Published by: Focus Multimedia
Developed by: Her Interactive

Given the sheer amount of Nancy Drew adventure games that exist, it’s probably fair to say that they have been hugely popular. Nancy Drew: The White Wolf of Icicle Creek was my first opportunity to experience the series and on the whole it’s a thoroughly decent point and click adventure game that should appeal to fans of the Nancy Drew novels. That’s not to say the game isn’t without its problems however. The characters in the game are one-dimensional and the gameplay at times can feel more like a chore than entertainment. Thankfully there’s a fairly enjoyable storyline here though that can help you forgive the game’s shortcomings.

Nancy has been invited to the Icicle Creek Lodge in Alberta, Canada, to investigate the mysterious goings on, such as suspicious accidents and explosions that have been occurring there. Nancy has to investigate the lodge without drawing any attention to her activities so she decides to pose as a maid. Unfortunately, the woman who runs the lodge, Chantal Moique, also decides to use Nancy as a general dogsbody so that she can make up for the lack of staff at the lodge. This subterfuge is the ideal cover for Nancy to snoop around the lodge but it also gives the game an unnecessary dollop of tedium that it could have done without as you have to tidy rooms, cook meals and even remove the ice from the pool within specific time frames.

If that seems like the game is set to be one whole load of interactive drudgery you’ll be pleased to learn that you’re not expected to keep doing your chores after you’ve done them a few times. However, Nancy still has to keep her eye on the time as it’s only safe to explore outside of the lodge during the daytime for instance. Thankfully you don’t have to sit around and wait for time to pass as you can set Nancy’s alarm clock to the desired time to simply get on with your plan of action.
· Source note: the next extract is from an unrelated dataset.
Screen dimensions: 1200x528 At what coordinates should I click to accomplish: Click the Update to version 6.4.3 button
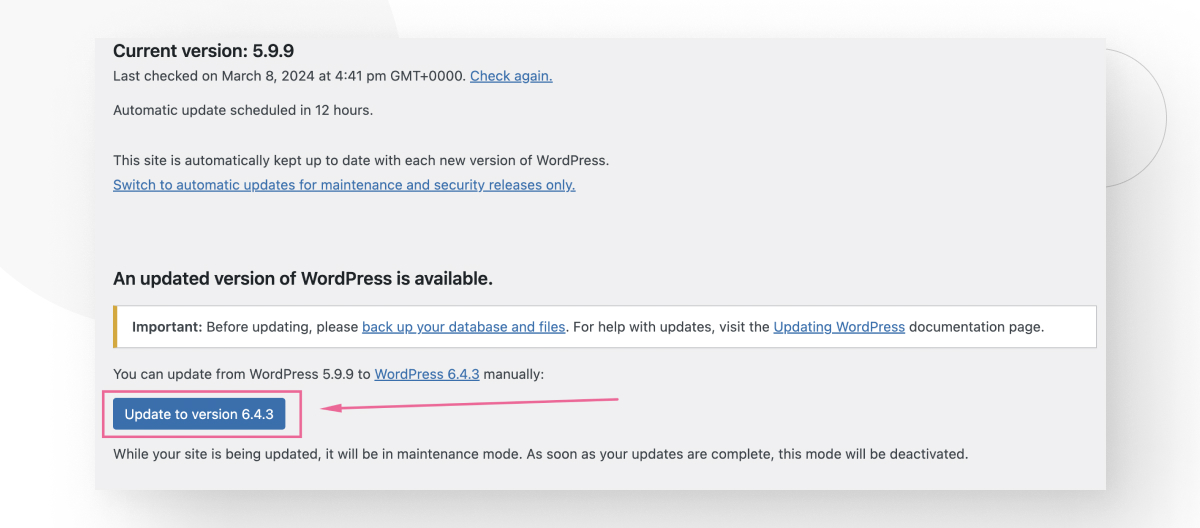point(199,414)
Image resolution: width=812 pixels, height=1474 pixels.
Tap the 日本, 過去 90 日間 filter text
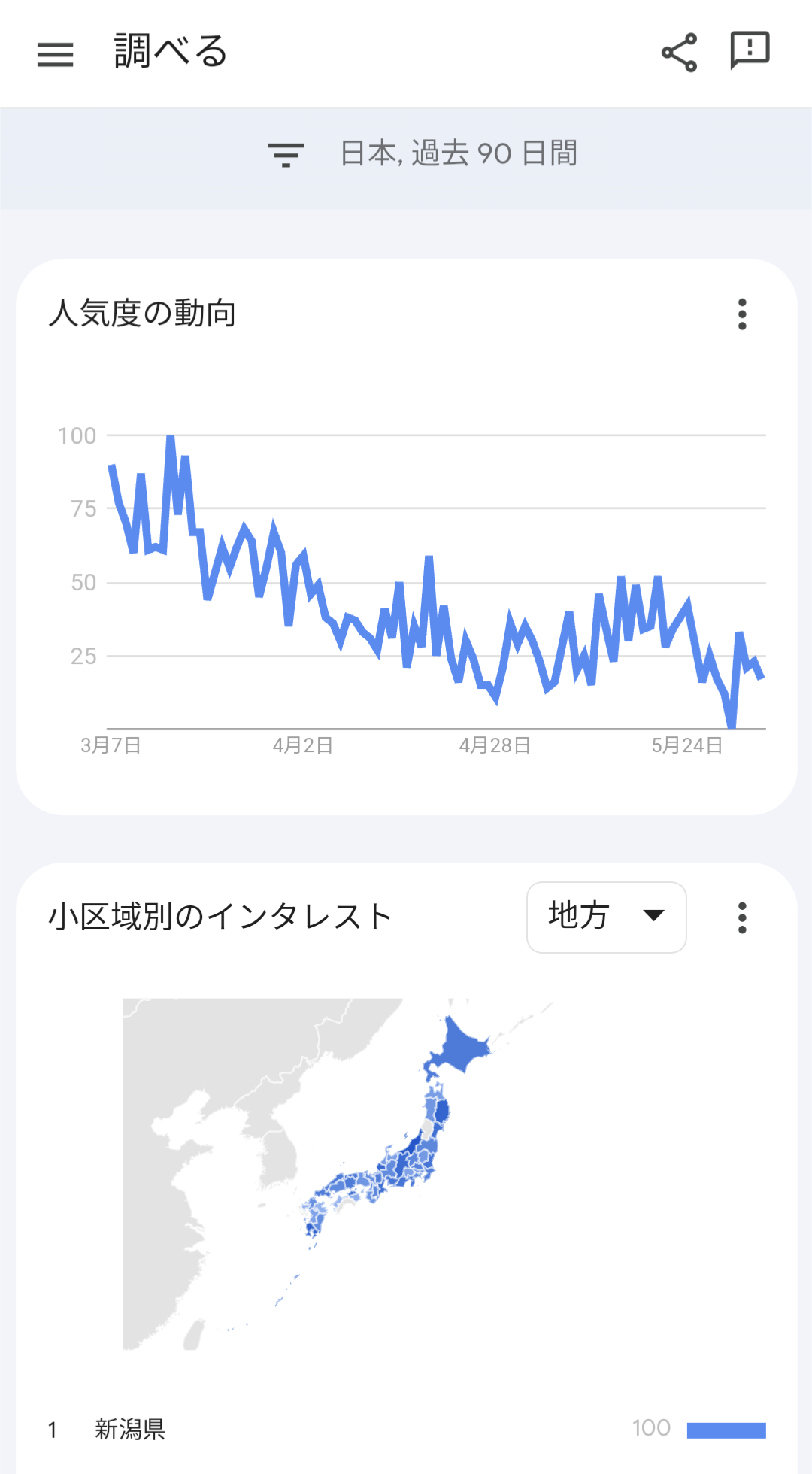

The game’s puzzles are generally fine and for the most part fit in with the game’s storyline. The game offers both a Junior and Senior difficulty levels. Those who are used to the Nancy Drew series and adventure games in general will probably want to play on the Senior difficulty level but younger gamers might want to opt for the Junior difficulty level as you’re given help, hints and a task list to help you keep track of what needs to be done.

The game’s presentation whilst functional is extremely dated. The graphics look as though they are from a game that’s around a decade old and not from only three years ago. In fact the game runs at a lowly 800x600 which only adds to the ugliness factor when running the game on a modern computer display. Of course the game is so light in its requirements that I suspect hardly anyone will have any problems in running the game if their PC is less than a decade old. The game offers subtitles and closed captions and they are enabled by default. The closed captioning and subtitling can be a little spotty at times however. For instance there is no caption for the explosion at the start of the game. Should you burn the salmon whilst cooking it, you’ll find that there are no captions for the smoke alarm and no subtitles when you’re told that “Chantal isn’t going to like this Nancy!” by Ollie, Chantal’s handyman. These omissions aren't problematic however. Tutorial messages are shown in text however.

Nancy Drew: The White Wolf of Icicle Creek is a good adventure game on the whole. A fairly enjoyable storyline with solid puzzles which helps to compensate for the one-dimensional characters and tedious chores. It is unfortunate that the game doesn’t look any better however given that the game itself is only three years old. Still fans of the Nancy Drew novels and adventure games in general will certainly want to give the game a look and the inclusion of closed captions is appreciated but both the captioning and the subtitling should have been much better if they are to make the game fully accessible to deaf gamers.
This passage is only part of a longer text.